BMC Geriatr. 2025 Apr 28;25(1):290. doi: 10.1186/s12877-025-05947-0.

ABSTRACT

BACKGROUND: Social isolation and loneliness are highly prevalent in older adults. Older adults who are receiving home health services (HHS) post hospital discharge are at high risk for social isolation and loneliness related to multimorbidity and functional decline. Yet, the prevalence of social isolation and loneliness in this population is not commonly described.

METHODS: We analyzed electronic health record (EHR) data from 2,026 community-dwelling older adults (mean age 77.5 ± 8.2, 61.7% female, 35% Black/African American, 42.2% Hispanic) who were discharged with HHS from three acute care facilities in Bronx County, NY. Marital and living alone status were assessed as proxy measures for social isolation. Loneliness was assessed with a one-item loneliness question. The prevalence and overlap between loneliness and social isolation risk factors were examined with descriptive and inferential statistics. Logistic regression models were used to examine correlates of loneliness, living alone, and marital status.

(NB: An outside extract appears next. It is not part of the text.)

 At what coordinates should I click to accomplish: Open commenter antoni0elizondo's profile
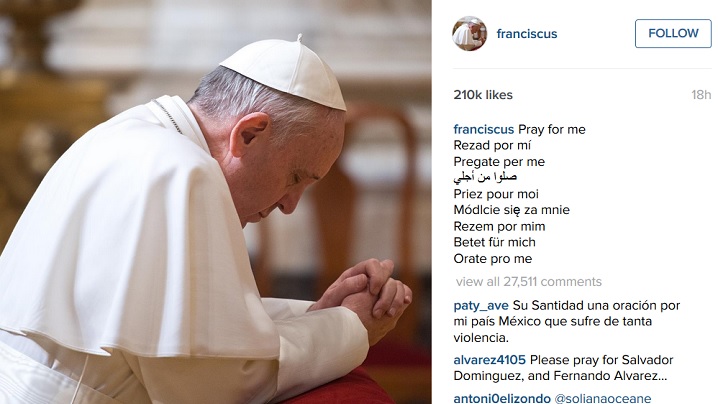pos(502,398)
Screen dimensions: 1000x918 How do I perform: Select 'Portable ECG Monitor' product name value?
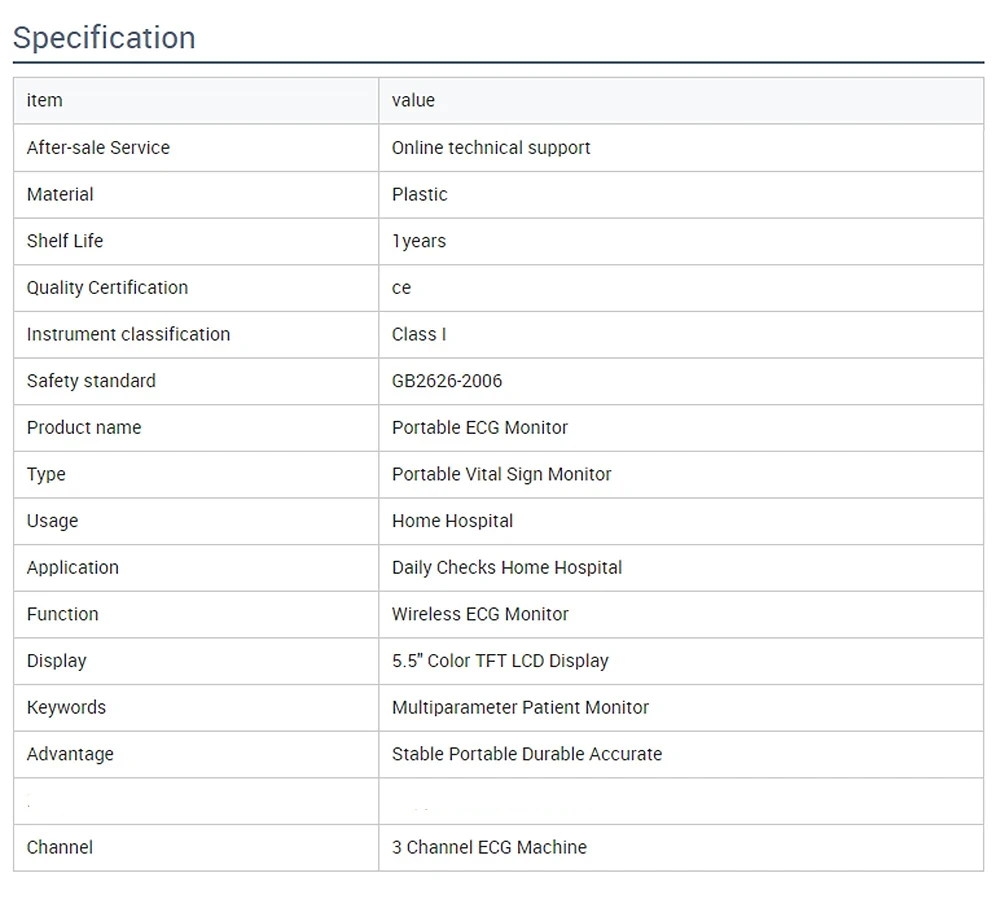[x=480, y=427]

RESULTS: Of 2,026 individuals, 29.5% lived alone, 33.5% were married, and 11.6% reported feeling lonely at least some of the time. Those who lived alone had better cognitive and physical function, were more likely to be female, White/Caucasian, and lonely- and less likely to need assistance with activities of daily living (ADLs). Individuals who were unmarried or living alone were more likely to be lonely. After adjusting for covariates, Black/African Americans and those who had better cognitive function had lower odds of loneliness. Living alone, depressive symptoms, multimorbidity, functional impairment were associated with increased odds of being lonely, after adjusting for covariates.

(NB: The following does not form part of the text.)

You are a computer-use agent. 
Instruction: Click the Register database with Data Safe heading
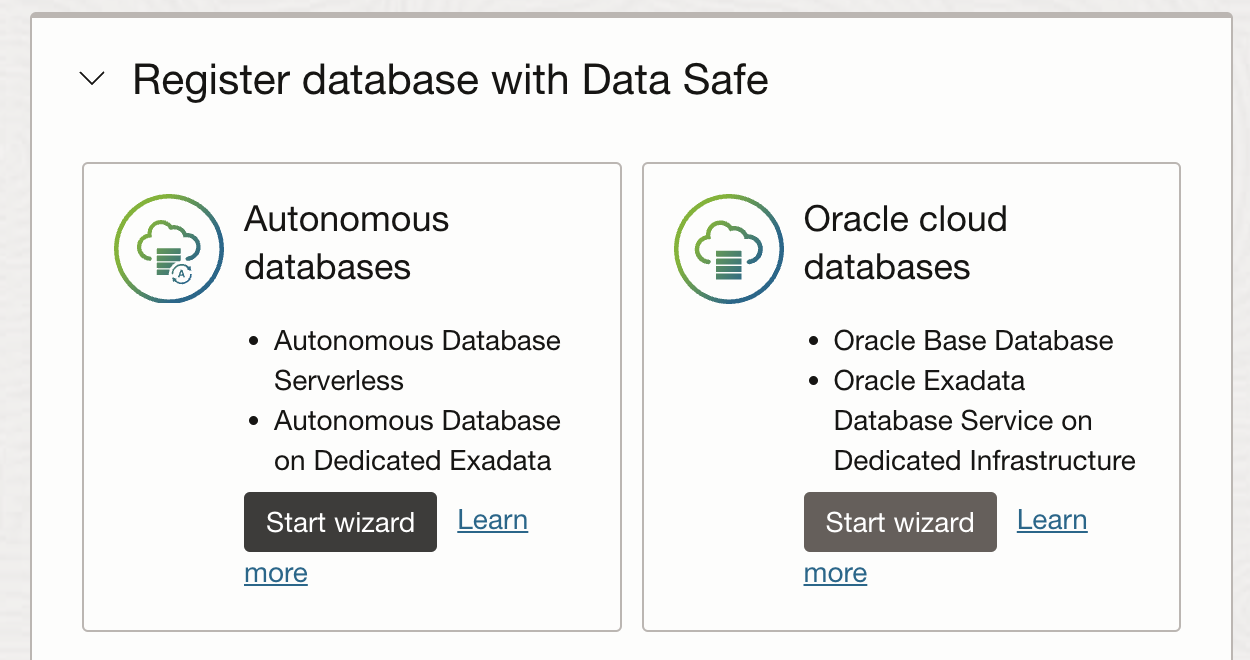tap(450, 79)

CONCLUSIONS: Risk for social isolation is highly prevalent among diverse, homebound older adults. Home health care is ideally situated for loneliness assessment and intervention for an otherwise hard to reach, vulnerable population. EHR data can be leveraged to identify individuals at risk and additional brief indicators integrated into the EHR (e.g., validated loneliness assessment, social isolation metrics) may be valuable to facilitate identification and stratification of individuals at risk.